Le candidat de l'opposition de gauche à la présidentielle uruguayenne, Yamandu Orsi, a remporté dimanche le second tour de l'élection présidentielle, selon les projections des chaînes de télévision, une victoire marquant le retour au pouvoir de la gauche de l'emblématique ex-président José Mujica.
Le candidat de centre-droit Alvaro Delgado a reconnu la victoire de son rival de gauche dimanche, lors d'un discours à ses partisans. «Aujourd'hui, le peuple uruguayen a choisi qui occupera la présidence de la République», a déclaré Delgado, un ancien vétérinaire issu du même Parti National de droite que le président sortant Luis Lacalle Pou, au pouvoir depuis 2020.
Il a dit «saluer» Yamandu Orsi au nom de «tous les acteurs de la coalition» gouvernementale qui l'ont soutenu au second tour. Son adversaire a remporté le second tour de l'élection présidentielle uruguayenne dimanche, selon les résultats officiels communiqués par la Cour électorale.
Pas de «changement radical»
Sur 94,4% des bulletins de vote dépouillés, Yamandu Orsi a obtenu 1'123'420 voix contre 1'042'001 pour Alvaro Delgado, selon le détail des résultats officiels. Cet ex-professeur d'histoire de la coalition de gauche Frente Amplio avait fini largement en tête du 1er tour le 27 octobre avec 43,9% des voix, devant Alvaro Delgado (26,8%) qui disposait cependant du réservoir de voix d'Andres Ojeda, du parti Colorado (centre droit), arrivé en troisième position (16%).
Après avoir voté, Yamandu Orsi a fait valoir qu'il avait la «capacité de gouverner» nécessaire pour promouvoir «les transformations dont le pays a besoin». «Nous sommes tous d'accord sur la nécessité de conclure des accords.» Désormais actée, sa victoire n'augure toutefois aucun signe de changement de direction, le candidat de la gauche ayant promis «un changement sûr qui ne sera pas radical».

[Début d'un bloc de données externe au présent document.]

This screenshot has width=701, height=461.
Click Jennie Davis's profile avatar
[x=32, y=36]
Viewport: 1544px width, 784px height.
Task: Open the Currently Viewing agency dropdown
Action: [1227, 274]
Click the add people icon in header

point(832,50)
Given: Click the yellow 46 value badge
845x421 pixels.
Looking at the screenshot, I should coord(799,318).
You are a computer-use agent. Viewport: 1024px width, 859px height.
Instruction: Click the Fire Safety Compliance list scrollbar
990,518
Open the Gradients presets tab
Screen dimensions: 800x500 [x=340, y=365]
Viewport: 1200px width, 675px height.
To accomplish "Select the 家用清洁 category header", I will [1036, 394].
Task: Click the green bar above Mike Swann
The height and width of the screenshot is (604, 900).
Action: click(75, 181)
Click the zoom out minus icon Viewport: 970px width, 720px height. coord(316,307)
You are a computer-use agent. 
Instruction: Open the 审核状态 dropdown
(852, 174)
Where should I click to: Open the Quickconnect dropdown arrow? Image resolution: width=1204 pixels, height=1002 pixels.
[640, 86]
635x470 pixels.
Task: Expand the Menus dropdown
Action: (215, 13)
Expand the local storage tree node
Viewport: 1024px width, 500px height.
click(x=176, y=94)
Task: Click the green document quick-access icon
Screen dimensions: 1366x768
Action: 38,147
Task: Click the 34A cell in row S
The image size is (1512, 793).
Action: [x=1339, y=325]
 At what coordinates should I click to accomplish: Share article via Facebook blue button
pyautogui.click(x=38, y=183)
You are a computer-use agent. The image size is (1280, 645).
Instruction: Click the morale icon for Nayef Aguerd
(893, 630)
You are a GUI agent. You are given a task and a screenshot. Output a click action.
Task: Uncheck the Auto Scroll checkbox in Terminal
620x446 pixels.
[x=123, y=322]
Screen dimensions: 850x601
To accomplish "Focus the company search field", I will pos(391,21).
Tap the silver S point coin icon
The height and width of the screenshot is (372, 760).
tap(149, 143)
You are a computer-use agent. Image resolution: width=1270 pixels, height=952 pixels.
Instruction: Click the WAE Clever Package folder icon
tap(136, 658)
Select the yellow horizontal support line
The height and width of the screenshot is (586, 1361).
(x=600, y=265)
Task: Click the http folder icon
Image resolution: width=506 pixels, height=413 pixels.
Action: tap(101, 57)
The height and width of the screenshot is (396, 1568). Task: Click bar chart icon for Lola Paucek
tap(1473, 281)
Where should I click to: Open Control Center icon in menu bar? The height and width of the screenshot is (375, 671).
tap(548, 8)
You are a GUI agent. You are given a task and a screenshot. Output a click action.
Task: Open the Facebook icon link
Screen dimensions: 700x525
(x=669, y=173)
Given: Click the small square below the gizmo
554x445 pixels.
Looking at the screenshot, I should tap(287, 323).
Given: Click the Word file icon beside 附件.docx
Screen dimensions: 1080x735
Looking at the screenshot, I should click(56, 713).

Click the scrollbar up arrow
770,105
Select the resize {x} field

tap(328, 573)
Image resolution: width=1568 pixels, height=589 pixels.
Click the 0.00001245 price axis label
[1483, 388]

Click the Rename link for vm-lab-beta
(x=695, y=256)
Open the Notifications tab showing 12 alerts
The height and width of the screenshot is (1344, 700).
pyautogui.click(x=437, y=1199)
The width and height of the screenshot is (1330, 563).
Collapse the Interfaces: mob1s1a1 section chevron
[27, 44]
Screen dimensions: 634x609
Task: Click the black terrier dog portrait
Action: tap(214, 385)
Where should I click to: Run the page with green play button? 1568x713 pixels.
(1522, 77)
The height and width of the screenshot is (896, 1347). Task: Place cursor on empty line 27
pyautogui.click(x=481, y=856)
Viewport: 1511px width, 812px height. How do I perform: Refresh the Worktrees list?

Pendant la campagne, les deux candidats ont insisté sur la relance de la croissance et la réduction du déficit budgétaire. Ils se sont engagés à ne pas augmenter la pression fiscale et ont promis de lutter contre la criminalité liée au narcotrafic en augmentation. Yamandu Orsi souhaite développer des échanges à l'échelle régionale, quand Alvaro Delgado penchait vers des accords multilatéraux.
Emploi et sécurité au coeur de la campagne
Si l'Uruguay affiche un revenu par tête élevé, ainsi que de moindres niveaux de pauvreté et d'inégalités par rapport au reste de l'Amérique du Sud, l'emploi et la sécurité ont été placés au centre des préoccupations des 3,4 millions d'habitants du pays aux 12 millions de têtes de bétail.
«Pour les salariés, ces cinq dernières années n'ont pas été bonnes du tout. Je suis dans la rue toute la journée, et ce qui m'inquiète le plus, c'est l'insécurité», confie Gustavo Maya, un vendeur de bonbonnes de gaz de 34 ans, électeur de Yamandu Orsi. «Je vois beaucoup de vols, de plus en plus d'homicides, et peu de policiers», dit-il.
Pour William Leal, tailleur de pierre de 38 ans et partisan de Delgado, le centre droit est le meilleur choix sur le thème de l'emploi. «Je veux que ce gouvernement reste parce que dans le secteur de la construction, il y avait beaucoup plus de travail que sous les gouvernements précédents», estime-t-il.
Pepe Mujica à la rescousse de la gauche
La gauche a misé sur sa figure tutélaire, José «Pepe» Mujica, l'ancien président (2010-2015) et ex-guérillero torturé et emprisonné sous la dictature (1973-1985), pour revenir au pouvoir après les années Tabaré Vazquez (2005-2010, puis 2015-2020) qui avaient mis fin à l'hégémonie de droite et de centre droit.
Malgré ses 89 ans, son combat contre le cancer et des difficultés à se déplacer, Pepe Mujica a multiplié les apparitions et meetings pour attirer le vote des jeunes et indécis qui semblaient détenir la clé du scrutin. Le président sortant Luis Lacalle Pou n'a pu se représenter malgré une cote de popularité de 50%, car la constitution interdit de briguer un second mandat consécutif.
Il a promis une transition «ordonnée» dans le pays le plus stable d'Amérique latine, avec des partis à la longue histoire, aux identités claires malgré leurs unions dans des coalitions et dont l'appartenance se transmet à l'intérieur même des familles. Des élections générales concomitantes du 1er tour ont vu le Frente Amplio remporter 16 des 30 sièges du Sénat et 48 des 99 sièges de la Chambre des députés.